Our daughter, Logan was “officially diagnosed” with NF1 in August of 2010 at the age of 3. She had numerous cafe au lait spots almost from birth so we were watching her all along. In her August appointment with her wonderful neurologist, Dr. Robert Greenwood, two neurofibromas were located on each occipital nerve. They are not causing any issues currently. A baseline MRI was done in September 2010 and, as her mother, I must say it was extremely difficult seeing her go through being sedated.
As her father and I sat in the room while she had her MRI, I was in tears looking at her small body inside such a big tube. The thought of many more scans in her future was almost too much to bear. Her MRI came back normal and the plan is for her to be monitored annually by her neurologist. We are blessed to be in an area that has excellent medical care and a Neurofibromatosis Clinic [Find a Doctor].

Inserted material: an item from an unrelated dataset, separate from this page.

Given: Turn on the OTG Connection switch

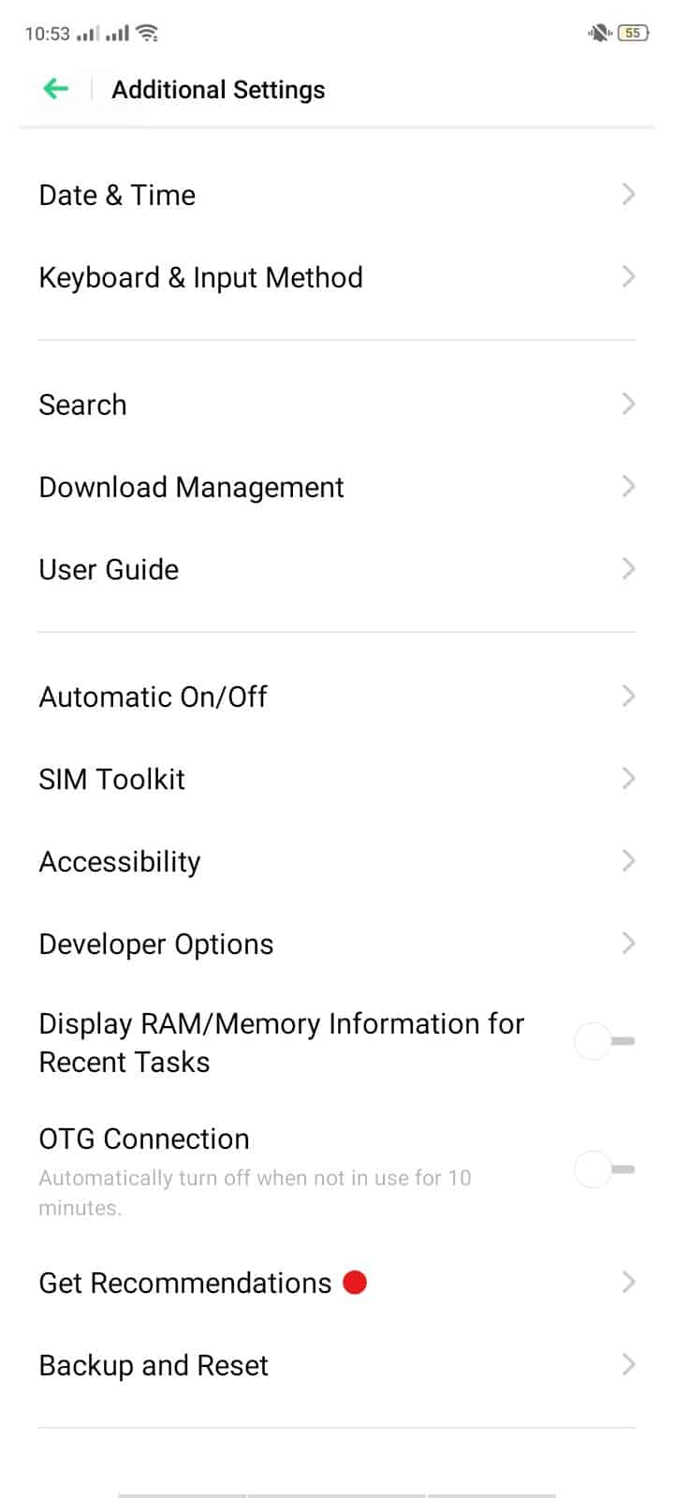Looking at the screenshot, I should tap(605, 1170).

To help us cope, our family decided to get involved in fundraising. In February 2011, with the help of dear friends and family we held a Silent Auction and 50/50 Raffle. We also participated as a team of 10, Logan’s Heroes, in the Raleigh Rocks 5K run on April 10, 2011. To date we have raised a total of $3144 for NF Research via Children’s Tumor Foundation.
We want our daughter to be able to look back one day and see that many were fighting for her before she could fight herself. She is such a blessing in our lives and has so much personality…anyone who knows her can vouch for that!